Description:
I'm not sure is this bug report or feature request. But it looks more like a bug for me.
In fact synopsis should be something like: compared passwords are not converted to same charset representation before applying password() function.
The problem is looks like this: if one adds user and providing password in one charset, and then some client sends(passes to mysql_real_connect) the same string's representation in other charset(and i won't disguise that i'm talk here about utf8 mainly), and if this representation differs from original(non-latin characters is usual reason), - client will see "access denied".
How to repeat:
In the Windows command line(to ensure it won't be utf8) run CLI and add user like
GRANT ALL ON *.* TO 'someuser'@'%' identified by 'б'; # password contains cyrillic character
Then try to connect using some linux shell(utf8) try to run smth like
mysql -h<your_dbserver_host> -u someuser -pб test
Another option could be c/odbc 5.1 DSN configuration dialog on windows. myodbc5.1 converts all login credentials to utf8. And dialog has "Test" connection button.

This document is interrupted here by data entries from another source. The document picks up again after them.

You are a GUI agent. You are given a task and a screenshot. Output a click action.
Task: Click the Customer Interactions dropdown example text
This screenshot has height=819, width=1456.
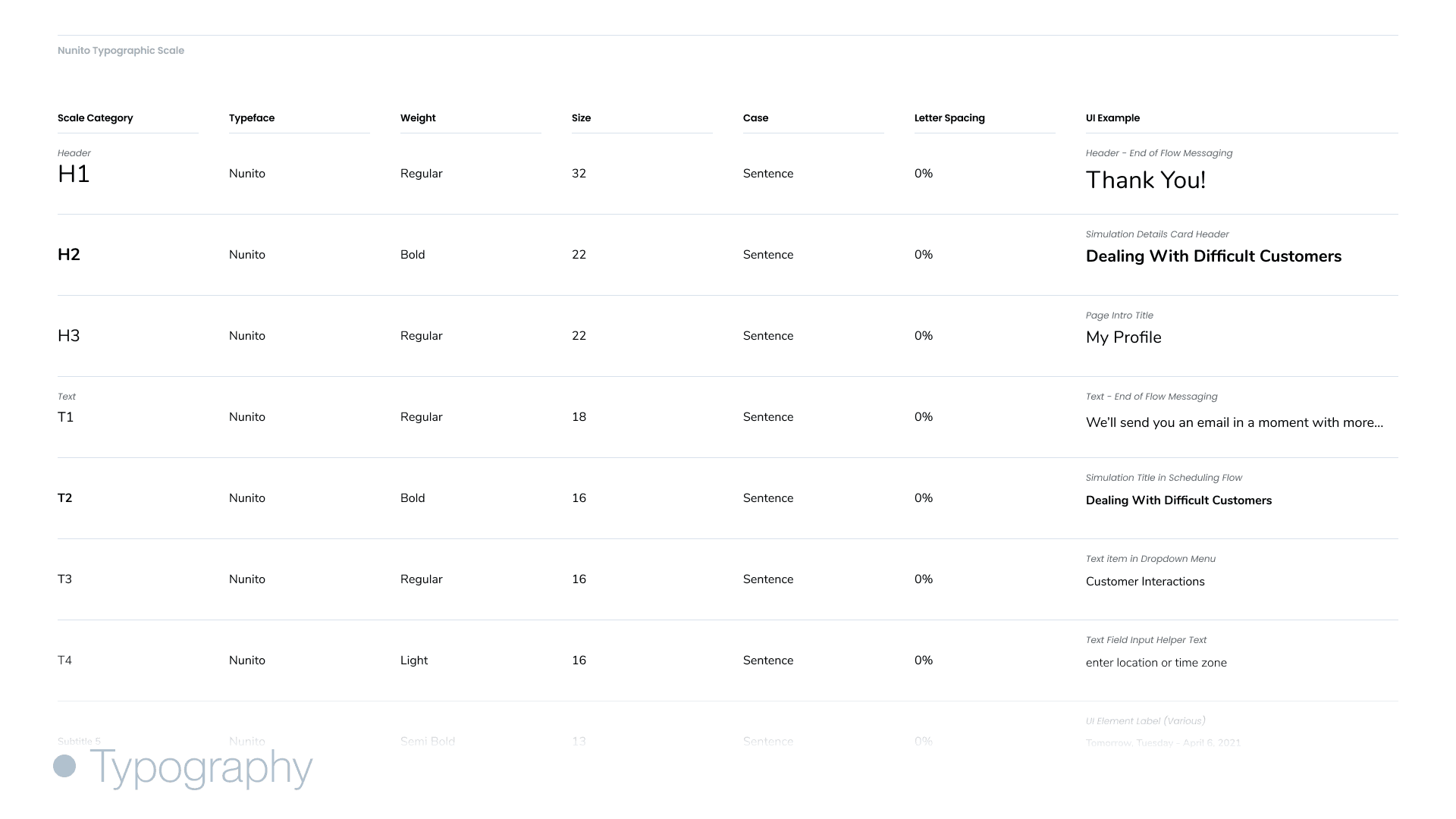tap(1145, 582)
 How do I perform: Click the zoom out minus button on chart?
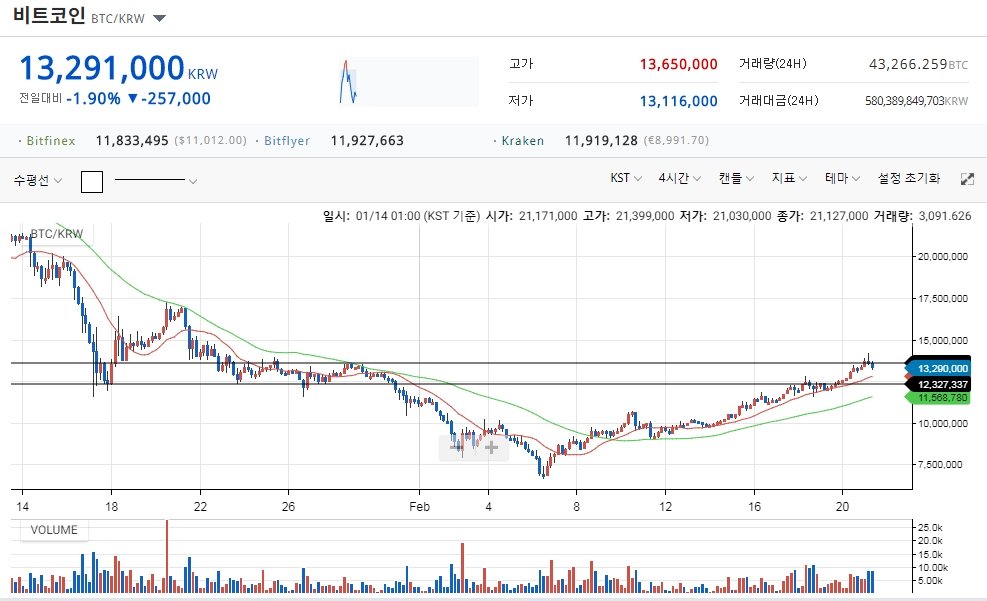pyautogui.click(x=458, y=447)
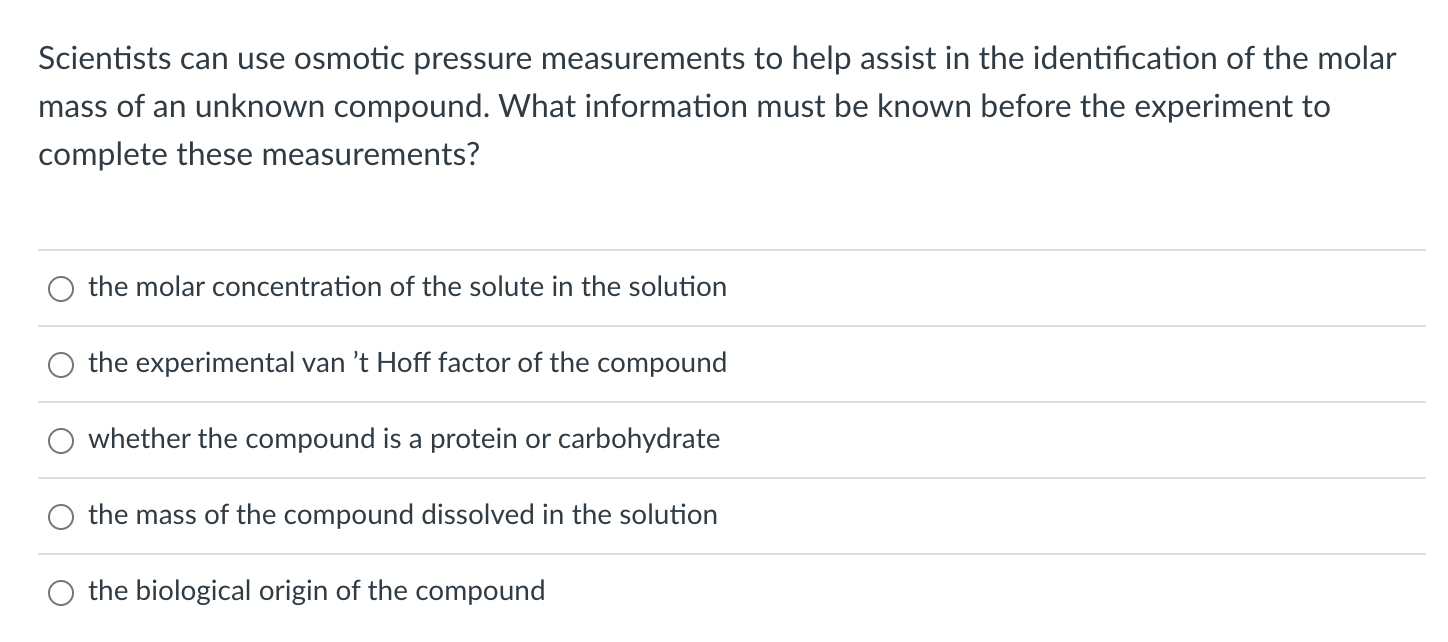The width and height of the screenshot is (1448, 642).
Task: Choose the biological origin radio button
Action: click(x=62, y=593)
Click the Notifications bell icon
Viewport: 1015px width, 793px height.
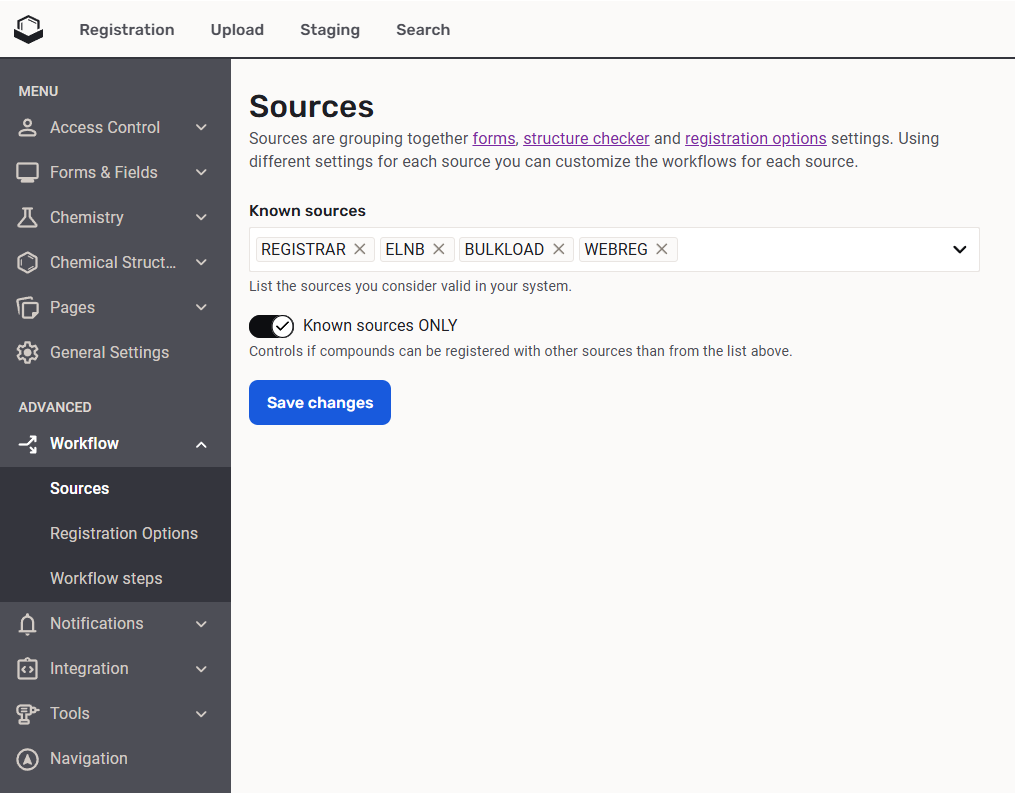click(x=28, y=624)
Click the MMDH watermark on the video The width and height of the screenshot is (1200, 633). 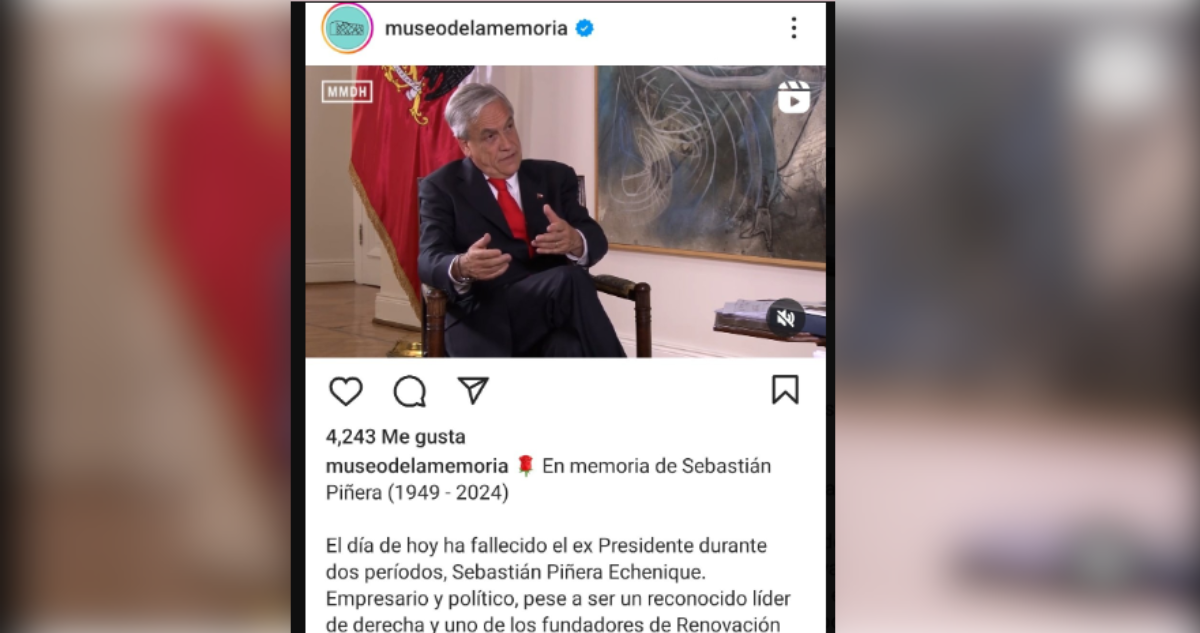347,91
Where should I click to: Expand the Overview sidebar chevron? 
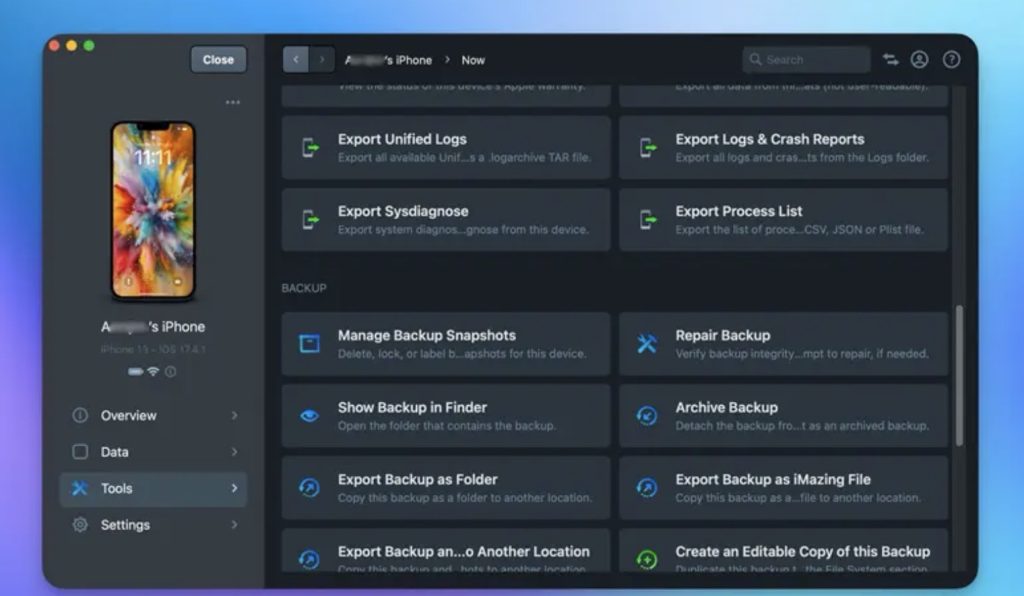[235, 415]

"Access denied" you supposed to get at this point.
Now if you do
update user set password=password(0xD0B1) where User='someuser'; # 0xD0B1 is bytes for "б" in utf8
flush privileges;
Both connections will be successful.
And one more little thing: --default-character-set doesn't come in play here from my observations.
Suggested fix:
Convert password to utf8 before saving in mysql.user and do the same during authentication process with supplied password. I'm not sure, but possibly the latter should be done on client side in c/c or in other connectors, that have own protocol implementation.